Segment Open
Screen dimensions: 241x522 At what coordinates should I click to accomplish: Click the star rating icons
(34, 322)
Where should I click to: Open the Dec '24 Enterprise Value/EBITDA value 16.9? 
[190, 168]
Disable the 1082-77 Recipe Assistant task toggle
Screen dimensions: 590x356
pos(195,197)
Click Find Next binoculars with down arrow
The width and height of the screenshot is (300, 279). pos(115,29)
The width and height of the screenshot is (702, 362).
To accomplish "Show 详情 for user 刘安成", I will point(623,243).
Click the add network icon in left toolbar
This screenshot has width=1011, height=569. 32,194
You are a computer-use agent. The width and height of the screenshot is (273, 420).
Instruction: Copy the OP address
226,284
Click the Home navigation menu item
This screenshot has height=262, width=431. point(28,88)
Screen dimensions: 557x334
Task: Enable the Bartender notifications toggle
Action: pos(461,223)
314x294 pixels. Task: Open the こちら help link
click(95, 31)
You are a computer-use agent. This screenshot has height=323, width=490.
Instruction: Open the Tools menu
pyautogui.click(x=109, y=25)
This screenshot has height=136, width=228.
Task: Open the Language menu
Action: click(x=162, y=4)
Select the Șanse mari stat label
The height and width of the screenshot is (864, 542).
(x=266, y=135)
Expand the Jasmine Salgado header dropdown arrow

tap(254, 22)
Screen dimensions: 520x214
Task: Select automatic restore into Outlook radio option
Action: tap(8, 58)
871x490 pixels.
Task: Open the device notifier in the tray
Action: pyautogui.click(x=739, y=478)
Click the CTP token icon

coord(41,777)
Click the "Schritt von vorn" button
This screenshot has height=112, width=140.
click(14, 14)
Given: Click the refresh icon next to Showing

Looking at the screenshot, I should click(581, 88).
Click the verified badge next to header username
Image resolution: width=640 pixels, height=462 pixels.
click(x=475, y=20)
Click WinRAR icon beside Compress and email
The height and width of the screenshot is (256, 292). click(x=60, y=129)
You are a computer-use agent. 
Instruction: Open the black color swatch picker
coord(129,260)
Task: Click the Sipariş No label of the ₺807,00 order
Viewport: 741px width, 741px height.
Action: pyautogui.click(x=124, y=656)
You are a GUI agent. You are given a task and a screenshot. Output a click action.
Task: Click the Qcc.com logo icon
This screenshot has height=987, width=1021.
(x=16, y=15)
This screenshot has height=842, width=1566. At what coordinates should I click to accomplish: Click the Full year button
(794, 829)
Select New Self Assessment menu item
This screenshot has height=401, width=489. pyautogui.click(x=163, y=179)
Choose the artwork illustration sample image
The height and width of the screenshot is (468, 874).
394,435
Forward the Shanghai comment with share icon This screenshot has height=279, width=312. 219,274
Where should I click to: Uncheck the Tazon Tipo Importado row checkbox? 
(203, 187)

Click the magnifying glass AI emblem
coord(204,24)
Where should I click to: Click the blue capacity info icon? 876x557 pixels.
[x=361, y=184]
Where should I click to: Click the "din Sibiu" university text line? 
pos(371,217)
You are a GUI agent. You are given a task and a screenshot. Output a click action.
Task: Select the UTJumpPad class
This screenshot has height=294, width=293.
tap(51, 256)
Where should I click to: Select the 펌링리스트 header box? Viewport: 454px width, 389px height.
Segment Closed
Required work: Exactly and in full, write out the lines from the one containing "Forward the Shanghai" through the end of the listing.

Finished task:
Forward the Shanghai comment with share icon This screenshot has height=279, width=312. 219,274
Where should I click to: Uncheck the Tazon Tipo Importado row checkbox? 
(203, 187)

Click the magnifying glass AI emblem
coord(204,24)
Where should I click to: Click the blue capacity info icon? 876x557 pixels.
[x=361, y=184]
Where should I click to: Click the "din Sibiu" university text line? 
pos(371,217)
You are a GUI agent. You are given a task and a screenshot. Output a click action.
Task: Select the UTJumpPad class
This screenshot has height=294, width=293.
tap(51, 256)
Where should I click to: Select the 펌링리스트 header box? Viewport: 454px width, 389px height.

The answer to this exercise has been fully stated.